Almost everyone agrees that Christ is divine. Far fewer can say why. And the answer the Bible gives is not the one most have been handed — it is older, simpler, and stronger: He is divine because He is truly God’s Son.
There is a charge laid almost reflexively against anyone who questions the doctrine of the trinity: that he has denied the divinity of Christ. It is treated as the gravest of errors, and rightly so — for if Jesus is not divine, He is only a man, and a merely human sacrifice could never reach far enough to cover the sin of the world. Everything hangs on the deity of the Son.
So let it be said plainly at the outset: Jesus is divine. Fully, truly, gloriously divine. Those who hold the trinity confess it, and those who read the Bible without the trinity confess it just as firmly. The disagreement is not over whether Christ is God’s equal in nature. It is over one quiet, decisive question: why? On what ground does Scripture rest His divinity? Answer that question wrongly, and you can end up defending the deity of Christ in a way that actually dismantles it.
Two answers to one question
Ask why Jesus is divine, and you will hear two very different answers.
The first says: Christ is divine because He never had a beginning. He is co-eternal, with no origin of any kind; if He were ever brought forth, the reasoning goes, He would be a creature, and a creature cannot be God. On this view the word Son cannot mean what it ordinarily means — a son comes from a father, and that would imply a beginning — so Son is quietly redefined as a title, a role, a figure of speech, anything but a real generation.

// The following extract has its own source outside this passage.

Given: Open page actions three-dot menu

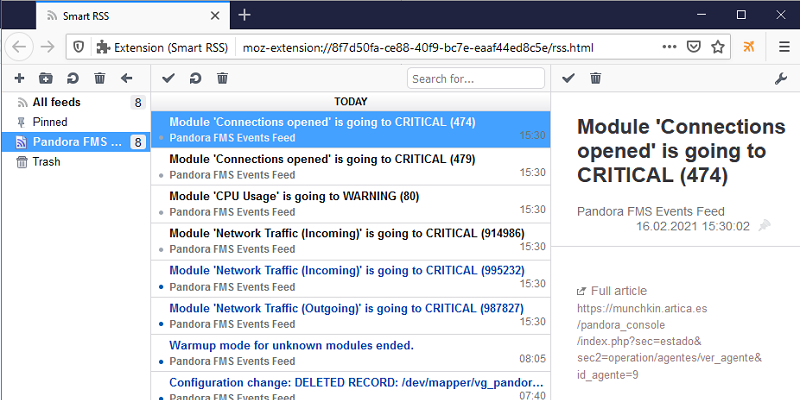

The second answer — the answer of Scripture — says something simpler. Christ is divine because He was literally brought forth from the Father; born, not made; of the Father’s own substance and therefore of the Father’s own nature. He is divine the way a son is human: by being truly the offspring of one who already is what He is. His deity does not stand against His Sonship. It rests on it.

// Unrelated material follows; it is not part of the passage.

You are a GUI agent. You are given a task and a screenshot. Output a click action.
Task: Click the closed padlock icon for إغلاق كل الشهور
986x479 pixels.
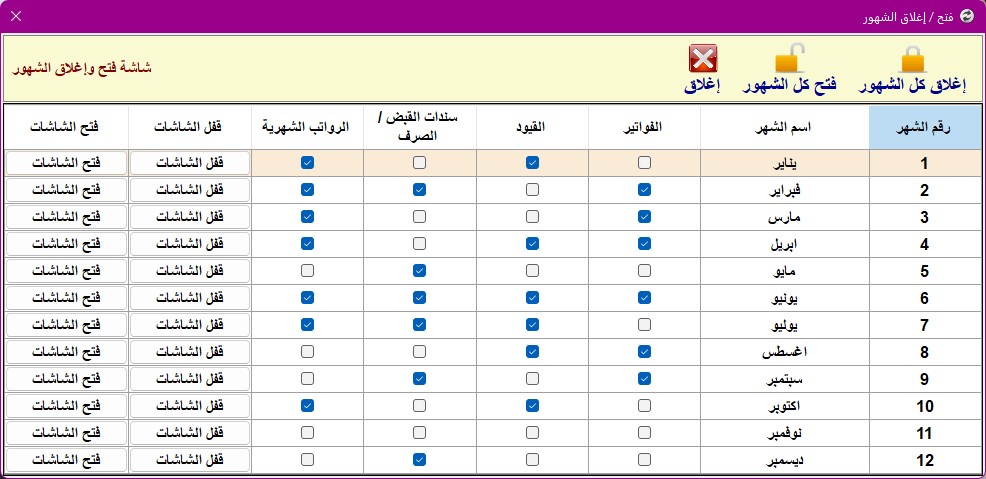pos(913,58)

John gives us the thread to follow. Near the close of his first epistle he sets the whole matter in a single sentence:
“And this is the record, that God hath given to us eternal life, and this life is in his Son. He that hath the Son hath life; and he that hath not the Son of God hath not life.”
— 1 John 5:11-12, KJV
Notice where life is. It is not a thing handed across a counter; it is in the Son, and the only way to have it is to have Him. Eternal life is bound up in the person of Christ — in His very nature — which is to say this verse is, at bottom, a statement about His divinity. And John has told us already, in the opening lines of his Gospel, where that life came from and how far back it goes.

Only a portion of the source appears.